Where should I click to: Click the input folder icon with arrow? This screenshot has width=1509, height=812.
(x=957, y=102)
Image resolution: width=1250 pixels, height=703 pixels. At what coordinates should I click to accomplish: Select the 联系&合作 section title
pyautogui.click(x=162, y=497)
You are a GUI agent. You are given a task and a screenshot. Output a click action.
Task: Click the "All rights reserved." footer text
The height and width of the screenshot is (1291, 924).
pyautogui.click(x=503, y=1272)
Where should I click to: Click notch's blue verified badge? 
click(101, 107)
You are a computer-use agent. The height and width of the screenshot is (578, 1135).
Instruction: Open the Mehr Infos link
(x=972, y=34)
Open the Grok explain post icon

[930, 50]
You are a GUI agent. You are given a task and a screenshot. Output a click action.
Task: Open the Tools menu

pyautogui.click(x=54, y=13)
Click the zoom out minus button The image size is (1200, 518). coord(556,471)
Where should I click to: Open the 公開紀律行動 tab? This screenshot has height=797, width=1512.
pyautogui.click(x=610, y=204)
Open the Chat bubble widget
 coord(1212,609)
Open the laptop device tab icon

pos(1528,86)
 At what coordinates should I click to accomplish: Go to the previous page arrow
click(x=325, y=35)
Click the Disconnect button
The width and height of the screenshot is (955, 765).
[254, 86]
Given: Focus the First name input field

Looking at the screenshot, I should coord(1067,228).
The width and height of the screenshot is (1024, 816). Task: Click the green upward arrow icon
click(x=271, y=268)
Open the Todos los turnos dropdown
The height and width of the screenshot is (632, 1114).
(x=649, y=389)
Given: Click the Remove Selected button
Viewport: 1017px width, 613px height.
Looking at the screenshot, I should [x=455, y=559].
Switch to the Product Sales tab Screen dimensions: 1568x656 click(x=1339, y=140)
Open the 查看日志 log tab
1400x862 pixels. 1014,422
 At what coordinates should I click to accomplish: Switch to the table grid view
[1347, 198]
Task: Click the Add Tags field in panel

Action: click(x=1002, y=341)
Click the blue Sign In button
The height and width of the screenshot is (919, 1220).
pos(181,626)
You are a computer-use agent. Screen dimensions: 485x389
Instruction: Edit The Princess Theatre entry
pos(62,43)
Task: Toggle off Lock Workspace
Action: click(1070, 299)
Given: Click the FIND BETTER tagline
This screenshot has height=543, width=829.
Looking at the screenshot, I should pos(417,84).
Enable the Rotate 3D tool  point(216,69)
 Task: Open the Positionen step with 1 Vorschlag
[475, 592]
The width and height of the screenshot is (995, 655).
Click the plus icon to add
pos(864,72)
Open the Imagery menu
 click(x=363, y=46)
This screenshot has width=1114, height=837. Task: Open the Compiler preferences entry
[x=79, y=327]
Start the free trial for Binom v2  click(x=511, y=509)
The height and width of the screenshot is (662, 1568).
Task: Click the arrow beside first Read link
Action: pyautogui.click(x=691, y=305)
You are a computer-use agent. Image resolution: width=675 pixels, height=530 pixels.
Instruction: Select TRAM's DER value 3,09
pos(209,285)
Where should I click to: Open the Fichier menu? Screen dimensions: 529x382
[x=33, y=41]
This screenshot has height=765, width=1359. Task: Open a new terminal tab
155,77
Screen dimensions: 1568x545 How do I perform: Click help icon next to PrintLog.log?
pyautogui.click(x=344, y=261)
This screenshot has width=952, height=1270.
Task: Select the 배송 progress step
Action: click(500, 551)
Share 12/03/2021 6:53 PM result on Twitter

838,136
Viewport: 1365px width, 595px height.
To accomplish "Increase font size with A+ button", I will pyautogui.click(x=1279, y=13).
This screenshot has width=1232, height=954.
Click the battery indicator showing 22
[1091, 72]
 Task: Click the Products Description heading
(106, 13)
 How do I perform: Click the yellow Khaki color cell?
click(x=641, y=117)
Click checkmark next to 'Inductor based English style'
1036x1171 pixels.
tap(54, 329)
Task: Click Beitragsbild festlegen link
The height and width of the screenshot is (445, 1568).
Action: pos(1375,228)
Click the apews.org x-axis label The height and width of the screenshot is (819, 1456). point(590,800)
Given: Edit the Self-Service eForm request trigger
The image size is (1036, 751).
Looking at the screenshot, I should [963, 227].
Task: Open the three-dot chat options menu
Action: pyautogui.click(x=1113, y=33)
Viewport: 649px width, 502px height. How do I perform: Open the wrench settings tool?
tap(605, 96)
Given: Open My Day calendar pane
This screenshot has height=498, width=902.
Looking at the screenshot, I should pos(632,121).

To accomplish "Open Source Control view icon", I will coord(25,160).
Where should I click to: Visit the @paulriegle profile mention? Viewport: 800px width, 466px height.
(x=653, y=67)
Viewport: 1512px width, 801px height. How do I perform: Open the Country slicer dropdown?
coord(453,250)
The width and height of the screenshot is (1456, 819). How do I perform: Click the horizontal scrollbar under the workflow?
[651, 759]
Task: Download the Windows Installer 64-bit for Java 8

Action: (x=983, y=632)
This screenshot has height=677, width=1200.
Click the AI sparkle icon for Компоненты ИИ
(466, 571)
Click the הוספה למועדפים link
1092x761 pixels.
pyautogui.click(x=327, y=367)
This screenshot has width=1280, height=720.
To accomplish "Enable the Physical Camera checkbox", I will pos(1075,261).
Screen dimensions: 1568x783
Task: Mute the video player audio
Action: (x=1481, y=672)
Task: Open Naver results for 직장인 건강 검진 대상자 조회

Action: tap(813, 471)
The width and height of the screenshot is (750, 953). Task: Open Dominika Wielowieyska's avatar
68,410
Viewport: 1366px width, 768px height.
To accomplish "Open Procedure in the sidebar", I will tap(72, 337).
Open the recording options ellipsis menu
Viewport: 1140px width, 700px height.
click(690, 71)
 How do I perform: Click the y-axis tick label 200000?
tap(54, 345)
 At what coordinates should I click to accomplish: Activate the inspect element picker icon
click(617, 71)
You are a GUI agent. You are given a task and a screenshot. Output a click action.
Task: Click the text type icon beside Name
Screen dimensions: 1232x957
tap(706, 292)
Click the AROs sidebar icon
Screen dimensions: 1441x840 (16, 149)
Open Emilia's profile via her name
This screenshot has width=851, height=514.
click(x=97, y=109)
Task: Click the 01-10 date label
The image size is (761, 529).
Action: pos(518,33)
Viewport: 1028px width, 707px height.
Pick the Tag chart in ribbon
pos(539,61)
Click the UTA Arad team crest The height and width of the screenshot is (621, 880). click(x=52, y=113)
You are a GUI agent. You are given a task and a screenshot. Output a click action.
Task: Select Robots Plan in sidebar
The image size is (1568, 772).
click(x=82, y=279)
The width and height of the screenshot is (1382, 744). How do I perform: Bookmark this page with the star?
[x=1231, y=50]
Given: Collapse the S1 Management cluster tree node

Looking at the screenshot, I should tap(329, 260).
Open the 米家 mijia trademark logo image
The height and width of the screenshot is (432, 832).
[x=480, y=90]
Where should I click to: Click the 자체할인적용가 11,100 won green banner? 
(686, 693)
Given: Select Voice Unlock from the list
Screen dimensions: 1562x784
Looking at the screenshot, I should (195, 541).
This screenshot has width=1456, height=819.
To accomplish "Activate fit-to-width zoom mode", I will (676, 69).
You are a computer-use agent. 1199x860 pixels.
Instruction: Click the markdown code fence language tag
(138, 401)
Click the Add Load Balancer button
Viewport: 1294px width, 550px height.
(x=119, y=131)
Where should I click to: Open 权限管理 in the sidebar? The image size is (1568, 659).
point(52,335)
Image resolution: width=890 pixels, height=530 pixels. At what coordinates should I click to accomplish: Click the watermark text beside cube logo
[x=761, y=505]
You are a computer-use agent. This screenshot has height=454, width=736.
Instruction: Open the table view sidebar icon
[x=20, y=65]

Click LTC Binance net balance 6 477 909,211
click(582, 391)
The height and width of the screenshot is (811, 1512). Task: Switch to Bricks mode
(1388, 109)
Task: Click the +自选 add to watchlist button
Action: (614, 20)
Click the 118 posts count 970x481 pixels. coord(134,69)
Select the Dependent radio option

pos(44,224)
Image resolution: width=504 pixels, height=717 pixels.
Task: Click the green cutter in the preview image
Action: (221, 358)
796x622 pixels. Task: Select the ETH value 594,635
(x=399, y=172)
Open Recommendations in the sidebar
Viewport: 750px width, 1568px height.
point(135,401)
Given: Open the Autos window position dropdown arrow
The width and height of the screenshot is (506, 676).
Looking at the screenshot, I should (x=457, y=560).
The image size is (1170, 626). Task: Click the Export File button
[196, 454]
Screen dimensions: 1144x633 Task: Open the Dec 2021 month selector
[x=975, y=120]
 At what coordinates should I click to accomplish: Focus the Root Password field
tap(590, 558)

####################

#### [What this task involves]
Please copy the items word for word, from the first one through the line containing "[1347, 198]" and including that line.

#### [Final result]
Where should I click to: Click the input folder icon with arrow? This screenshot has width=1509, height=812.
(x=957, y=102)
Image resolution: width=1250 pixels, height=703 pixels. At what coordinates should I click to accomplish: Select the 联系&合作 section title
pyautogui.click(x=162, y=497)
You are a GUI agent. You are given a task and a screenshot. Output a click action.
Task: Click the "All rights reserved." footer text
The height and width of the screenshot is (1291, 924).
pyautogui.click(x=503, y=1272)
Where should I click to: Click notch's blue verified badge? 
click(101, 107)
You are a computer-use agent. The height and width of the screenshot is (578, 1135).
Instruction: Open the Mehr Infos link
(x=972, y=34)
Open the Grok explain post icon

[930, 50]
You are a GUI agent. You are given a task and a screenshot. Output a click action.
Task: Open the Tools menu

pyautogui.click(x=54, y=13)
Click the zoom out minus button The image size is (1200, 518). coord(556,471)
Where should I click to: Open the 公開紀律行動 tab? This screenshot has height=797, width=1512.
pyautogui.click(x=610, y=204)
Open the Chat bubble widget
 coord(1212,609)
Open the laptop device tab icon

pos(1528,86)
 At what coordinates should I click to accomplish: Go to the previous page arrow
click(x=325, y=35)
Click the Disconnect button
The width and height of the screenshot is (955, 765).
[254, 86]
Given: Focus the First name input field

Looking at the screenshot, I should coord(1067,228).
The width and height of the screenshot is (1024, 816). Task: Click the green upward arrow icon
click(x=271, y=268)
Open the Todos los turnos dropdown
The height and width of the screenshot is (632, 1114).
(x=649, y=389)
Given: Click the Remove Selected button
Viewport: 1017px width, 613px height.
Looking at the screenshot, I should [x=455, y=559].
Switch to the Product Sales tab Screen dimensions: 1568x656 click(x=1339, y=140)
Open the 查看日志 log tab
1400x862 pixels. 1014,422
 At what coordinates should I click to accomplish: Switch to the table grid view
[1347, 198]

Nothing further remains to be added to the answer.